Nata nella dorata atmosfera della nobiltà siciliana, poco prima che questa cominciasse a perdere il ruolo di dominio imprenditoriale ed economico e ne rimanesse solo il fascino, da bambina e da ragazza ogni estate, insieme a tutta la famiglia e alle persone di servizio, da Palermo si spostava a Tudia, in macchina fino a Xireni, a cavallo da lì al feudo, dove tutte le strade terminavano e iniziava la campagna.

Mentre le ragazze della sua età avevano come unico obiettivo un buon matrimonio, suggerito anche dall'appartenenza alla loro classe sociale, Renata Pucci stravolge la tradizione, si sposa più tardi della media con Marcello Zanca, ingegnere molto noto a Palermo, come anche suo padre, appartenente alla nuova borghesia emergente che di lì a poco sostituirà completamente la vecchia aristocrazia.

E si sposano in Congo, dove Marcello Zanca ha un incarico di ingegnere delle ferrovie, in un hangar dell’aeroporto di Brazzaville.

Diventa docente di letteratura inglese all'Università di Palermo, è una delle più raffinate interpreti della letteratura shakespeariana riconosciuta a livello internazionale.

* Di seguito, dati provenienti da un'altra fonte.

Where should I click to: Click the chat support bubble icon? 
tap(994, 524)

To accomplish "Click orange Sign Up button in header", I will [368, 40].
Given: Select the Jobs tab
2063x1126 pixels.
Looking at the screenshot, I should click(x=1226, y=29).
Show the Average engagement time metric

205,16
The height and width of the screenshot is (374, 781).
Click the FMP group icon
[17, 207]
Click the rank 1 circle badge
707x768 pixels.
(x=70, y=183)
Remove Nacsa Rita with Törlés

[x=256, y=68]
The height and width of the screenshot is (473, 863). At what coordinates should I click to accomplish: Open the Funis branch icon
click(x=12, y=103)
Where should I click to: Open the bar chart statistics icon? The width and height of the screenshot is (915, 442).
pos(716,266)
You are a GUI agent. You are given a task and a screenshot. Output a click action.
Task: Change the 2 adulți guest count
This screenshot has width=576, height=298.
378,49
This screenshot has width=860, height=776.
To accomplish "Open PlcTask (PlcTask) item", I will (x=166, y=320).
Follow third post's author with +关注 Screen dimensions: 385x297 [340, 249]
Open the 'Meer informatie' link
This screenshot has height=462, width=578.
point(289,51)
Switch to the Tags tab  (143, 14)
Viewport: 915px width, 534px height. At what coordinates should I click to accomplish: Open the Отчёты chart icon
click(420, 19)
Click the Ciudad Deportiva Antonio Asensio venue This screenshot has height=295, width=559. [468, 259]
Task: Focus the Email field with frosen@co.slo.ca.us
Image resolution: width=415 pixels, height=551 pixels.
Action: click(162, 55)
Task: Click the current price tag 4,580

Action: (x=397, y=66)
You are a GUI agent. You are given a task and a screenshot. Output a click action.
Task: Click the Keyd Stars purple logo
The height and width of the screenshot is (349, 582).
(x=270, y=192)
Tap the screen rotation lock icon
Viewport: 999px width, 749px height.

Qualcuno le rimproverava un eccesso di modernità, secondo altri è stata proprio questa la chiave del suo successo. Lei dice che a trasmettergliela è stato suo padre che l'ha educata all'assenza di pregiudizi, al rispetto per gli altri, alla nobiltà d'animo.

Prima della pandemia andava in giro per locali, dalla Vucciria a Ballarò, dal bicchiere di vino all'Enoteca Butticè ai Candelai. I giovani la adorano, sarà per quell'interesse umano genuino che manifesta, sarà per il suo entusiasmo, per la sua effervescenza, per il suo ottimismo.

E con la prima dose di vaccino effettuata non vede l'ora di tornare a esprimersi sul palcoscenico palermitano.